也可以参考官方说明:https://github.com/Neilpang/acme.sh。
一、安装acme.sh:
在Linux下在线安装脚本,使用以下命令
curl https://get.acme.sh | sh -s email=my@example.com
或者:
wget -O - https://get.acme.sh | sh -s email=my@example.com
或者git安装:
git clone --depth 1 https://github.com/acmesh-official/acme.sh.git
cd acme.sh
./acme.sh --install -m my@example.com
在这一步安装过程中,完成了3个任务:
1、拷贝sh脚本到~/.acme.sh/
2、创建alias别名acme.sh=~/.acme.sh/acme.sh
如果没有自动创建别名(执行acme.sh,提示command not found),可以使用以下命令自行创建:
alias acme.sh='/root/.acme.sh/acme.sh'
3、启动定时器,并加入到定时任务
其中定时任务可以通过“crontab -l”命令查看到,若没有,也可以自行添加,定时任务如下:
0 0 * * * "/root/.acme.sh"/acme.sh --cron --home "/root/.acme.sh" > /dev/null
如果不想使用默认安装,可以使用高级方式安装,在此安装方式下,可以指定安装目录等相关内容,具有一定灵活性,具体如下:
git clone --depth 1 https://github.com/acmesh-official/acme.sh.git
cd acme.sh
./acme.sh --install \
--home ~/myacme \
--config-home ~/myacme/data \
--cert-home ~/mycerts \
--accountemail "my@example.com" \
--accountkey ~/myaccount.key \
--accountconf ~/myaccount.conf \
--useragent "this is my client."
参数说明:
--home:指定acme.sh安装的目录,默认是安装到 ~/.acme.sh。
--config-home:指定一个可写的文件夹,acme.sh将在其中写入所有文件(包括cert / keys,configs)。 默认情况下,它位于 --home。

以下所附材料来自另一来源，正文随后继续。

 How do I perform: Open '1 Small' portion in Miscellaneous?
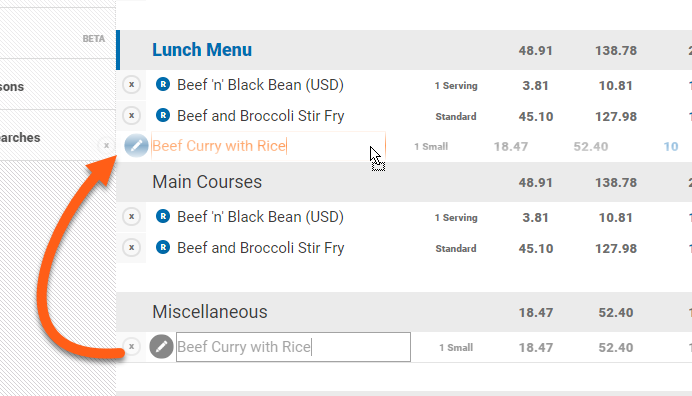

--cert-home:指定一个目录,用于保存颁发的证书。 默认情况下,它保存在 --config-home。
--accountemail:指定一个用于注册Let's Encrypt帐户的电子邮箱,通过此电子邮件将收到续订等通知。
--accountkey:指定一个保存您帐户私钥的文件。 默认情况下,这个文件保存在 --config-home。
--accountconf:指定一个帐户配置文件。 默认情况下,这个文件保存在 --config-home。
--user-agent:发送给Let's Encrypt的user-agent请求信息。
从上面可以看出很多默认选项,比如--config-home的路径默认选项是--home,--cert-home的默认路径是--config-home,所以可以充分使用默认选项,这样可以更简单一点。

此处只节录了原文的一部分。